When a person or business takes out a loan, they usually do so with the intention to pay it back in full and with interest. Yet when one does not fully repay a loan, lenders have a variety of tools they can use to recoup some or all of the missed payments.
One of these tools is a lien, or the legal right to a borrower’s collateral. A lien is a legal right giving lenders the right to the right to take control of the asset that is subject to the agreement between the lender and the borrower. How liens work — and how they apply to private credit investments on Percent — is something all investors should understand before making their first investment.
How Liens Work Between Borrowers and Lenders
If a loan is defaulted, or certain minimum requirements are not met, then some or all of a borrower’s collateral can be repossessed as a result of a lien. Lenders can hold onto a borrower’s collateral until a loan is satisfied, or they can use the collateral to pay off some or all of the original loan by perhaps seizing the underlying assets and selling them for immediate liquidity. Even after forfeiture of collateral, borrowers might still be required to part with additional assets to pay off the remainder of a loan.
How and when liens are enacted depend on the terms of a loan, and not all loans require collateral or involve liens. Those that do are called secured loans and typically carry lower interest rates than unsecured loans, or those not requiring collateral.

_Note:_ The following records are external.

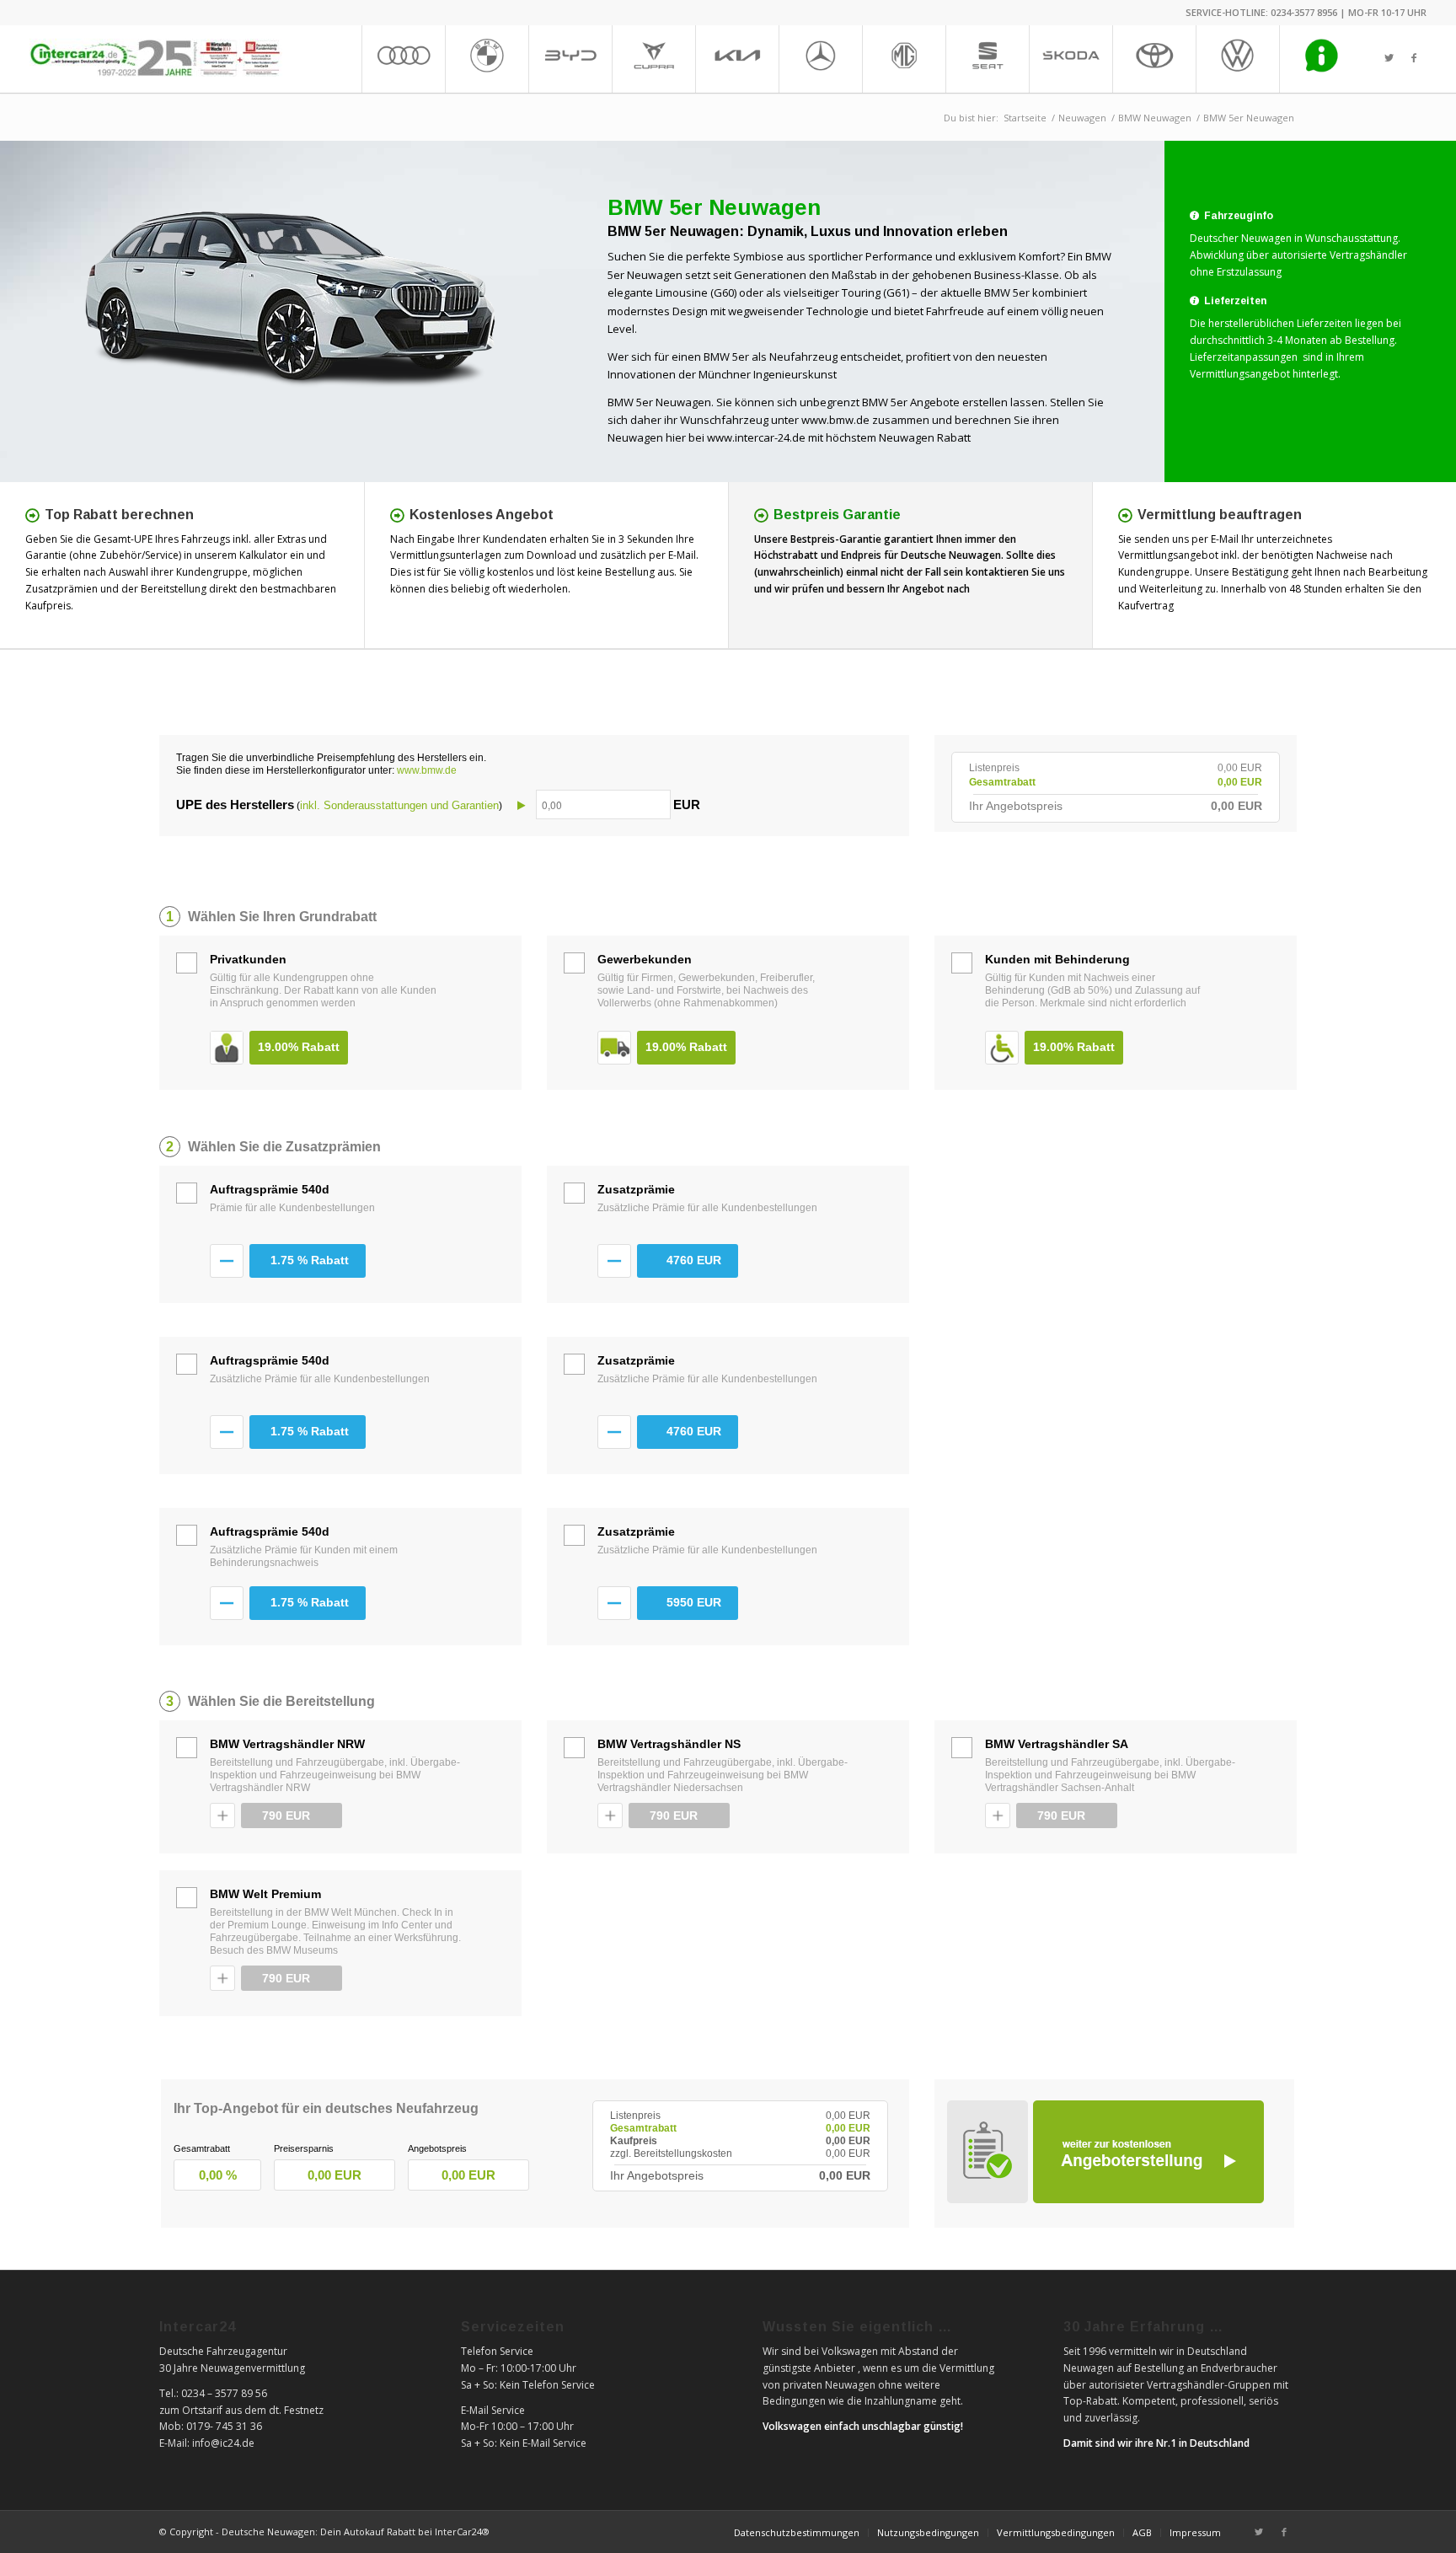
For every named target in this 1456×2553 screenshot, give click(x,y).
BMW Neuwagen (1154, 117)
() (438, 804)
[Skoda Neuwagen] (1070, 59)
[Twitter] (1388, 58)
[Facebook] (1414, 58)
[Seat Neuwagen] (987, 59)
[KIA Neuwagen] (737, 59)
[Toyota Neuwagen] (1154, 59)
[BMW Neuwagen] (486, 59)
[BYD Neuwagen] (570, 59)
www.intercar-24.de (756, 437)
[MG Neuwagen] (903, 59)
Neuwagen (1082, 117)
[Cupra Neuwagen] (653, 59)
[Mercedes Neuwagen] (820, 59)
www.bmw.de (835, 419)
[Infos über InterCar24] (1320, 59)
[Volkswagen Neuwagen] (1237, 59)
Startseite (1025, 117)
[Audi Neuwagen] (403, 59)
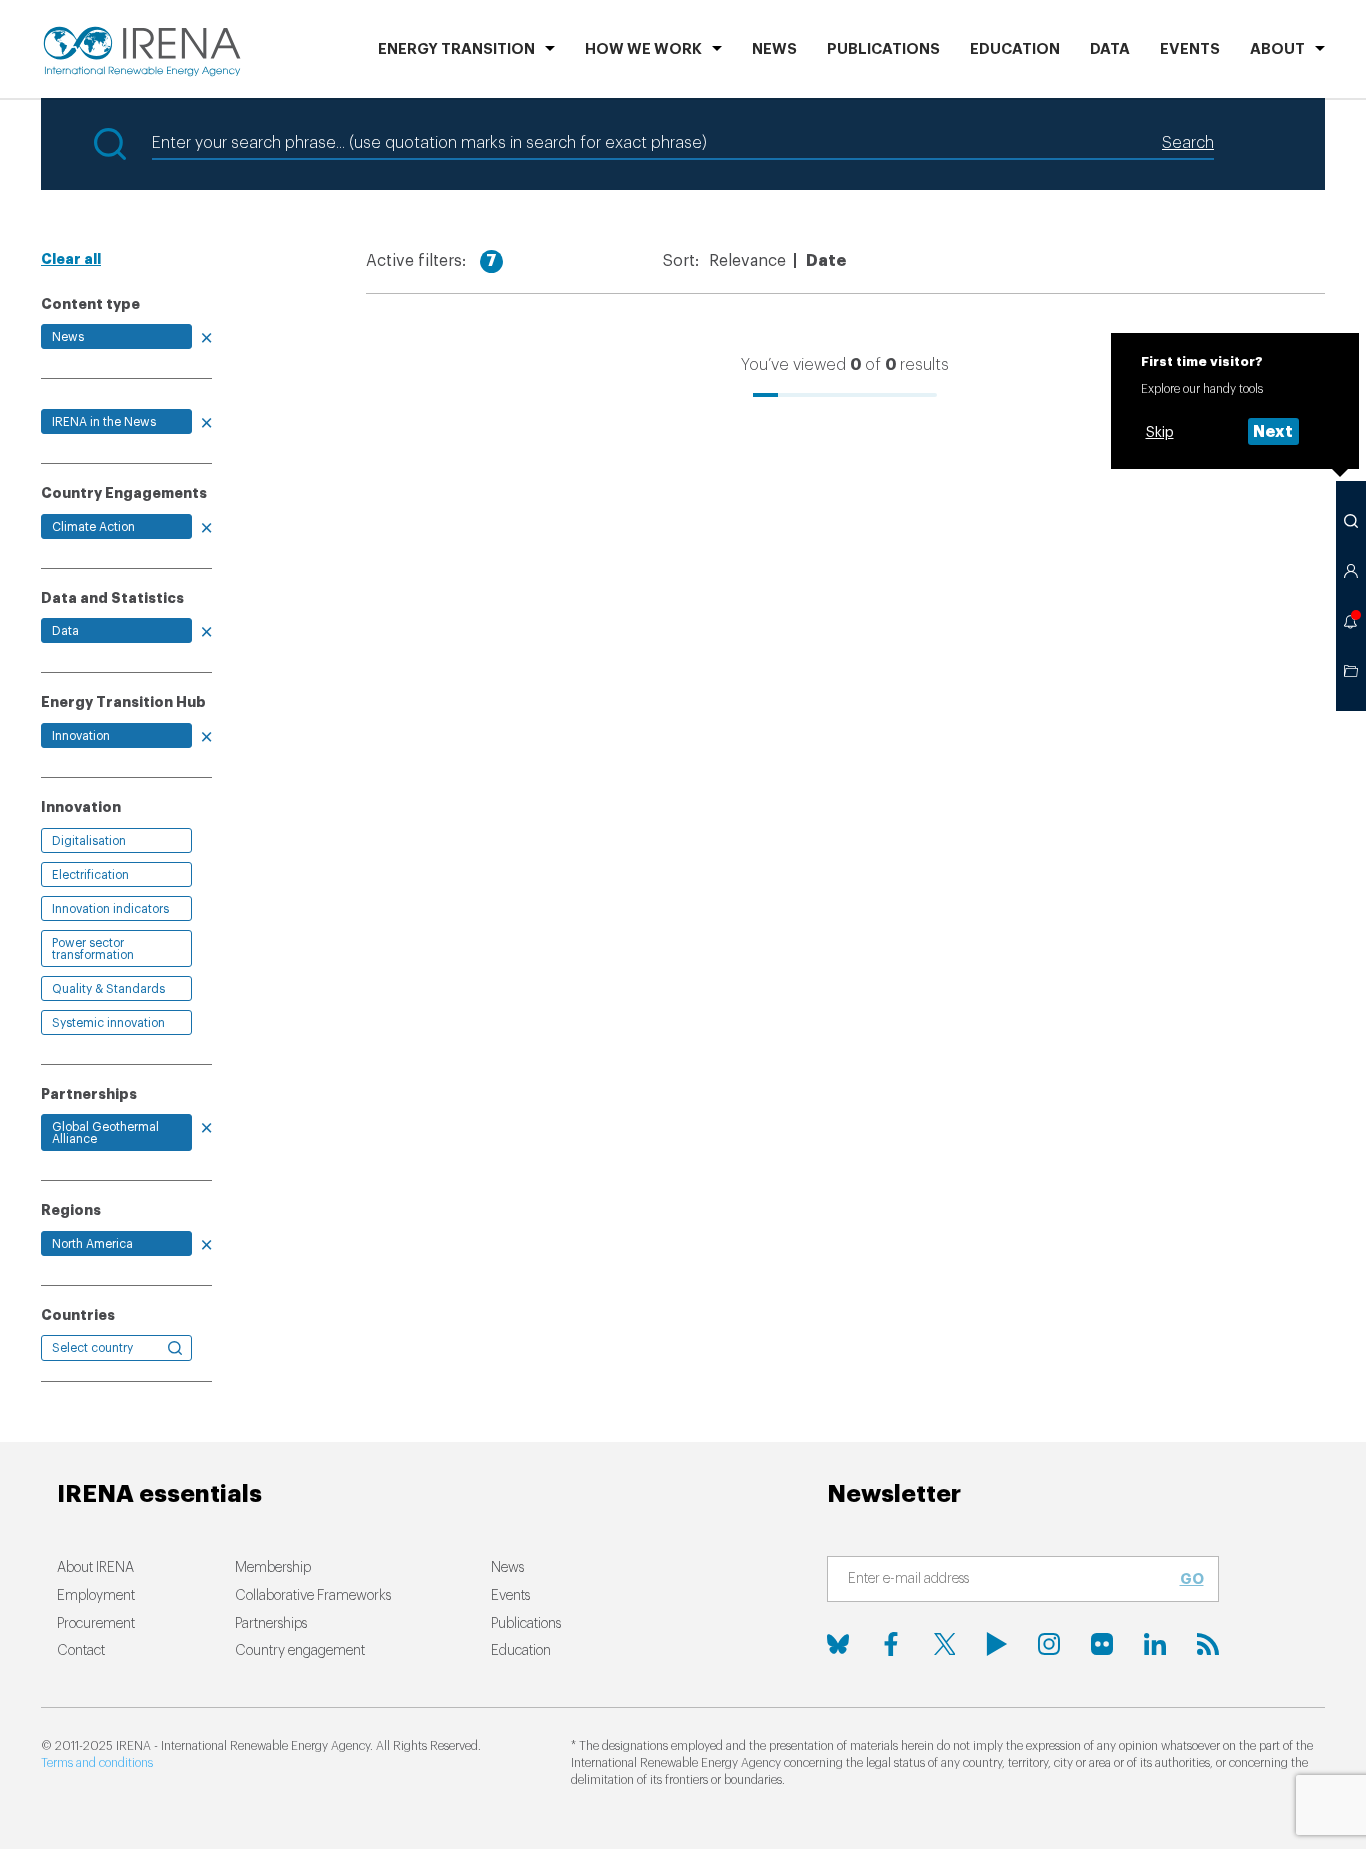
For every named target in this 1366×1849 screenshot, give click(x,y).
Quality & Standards (108, 989)
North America (92, 1244)
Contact (81, 1651)
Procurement (96, 1624)
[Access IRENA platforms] (1351, 571)
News (774, 49)
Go (1192, 1579)
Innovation (81, 736)
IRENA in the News (104, 422)
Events (1190, 49)
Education (1015, 49)
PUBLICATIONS (883, 49)
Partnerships (271, 1624)
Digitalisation (89, 841)
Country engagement (300, 1651)
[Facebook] (891, 1644)
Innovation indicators (110, 909)
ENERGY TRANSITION (456, 49)
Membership (273, 1568)
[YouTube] (997, 1644)
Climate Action (93, 527)
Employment (96, 1596)
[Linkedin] (1155, 1644)
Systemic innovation (108, 1023)
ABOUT (1277, 49)
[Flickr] (1102, 1644)
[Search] (1351, 521)
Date (826, 261)
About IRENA (95, 1568)
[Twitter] (944, 1644)
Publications (526, 1624)
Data (1110, 49)
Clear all (71, 259)
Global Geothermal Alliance (105, 1133)
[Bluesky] (838, 1644)
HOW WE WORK (643, 49)
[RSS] (1208, 1644)
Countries (78, 1315)
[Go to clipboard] (1351, 671)
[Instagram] (1049, 1644)
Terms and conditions (97, 1763)
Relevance (747, 261)
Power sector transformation (93, 949)
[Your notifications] (1351, 621)
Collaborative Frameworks (313, 1596)
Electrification (90, 875)
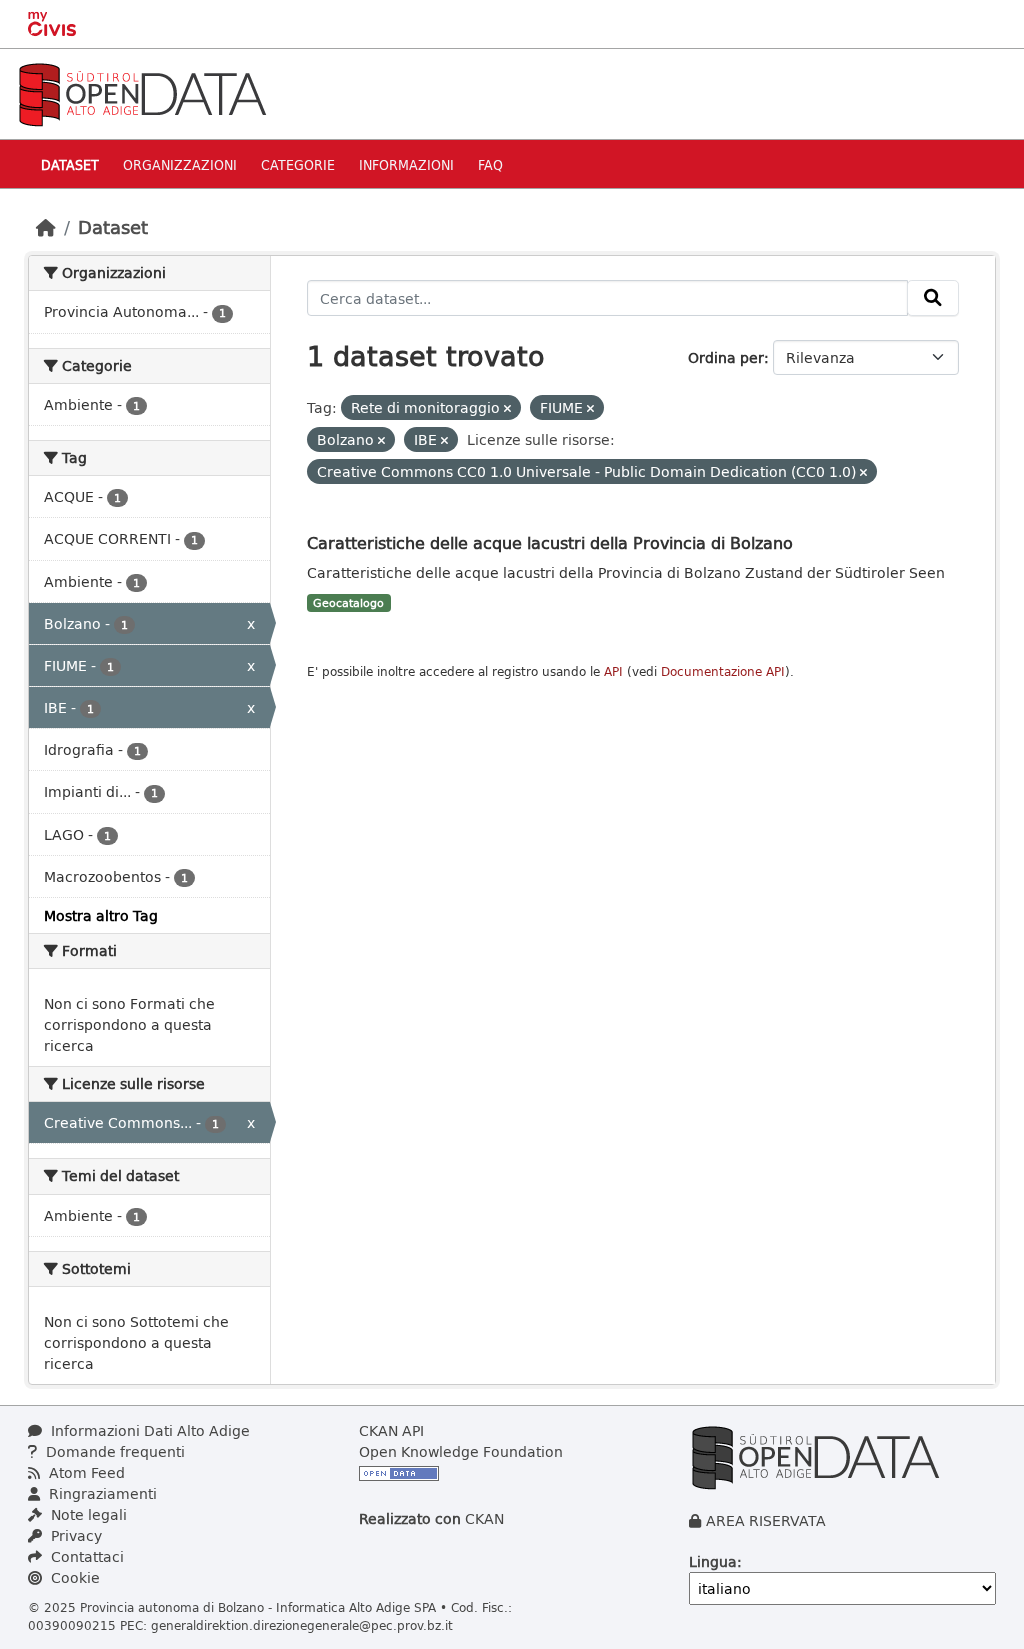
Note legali (87, 1514)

How Liens Applies to Private Credit Investments
When you invest in private credit deals on Percent, you’re investing in assets like loans, cash advances, and other forms of short-term credit. To receive the funds from a secured loan, business or consumer borrowers must put up collateral. Should that business default on the loan, the collateral would typically be liquidated as a result of a lien. Borrowers may allow collateral to be subject to a lien in order to secure better loan terms.
Not all assets on Percent are secured, and thus not all Percent investments involve liens. Like all investments, there is always the risk of losing your principal investment. Yet if one were to invest in a deal involving a secured loan that is defaulted on, investors may benefit from a potential sale/liquidation of the collateral.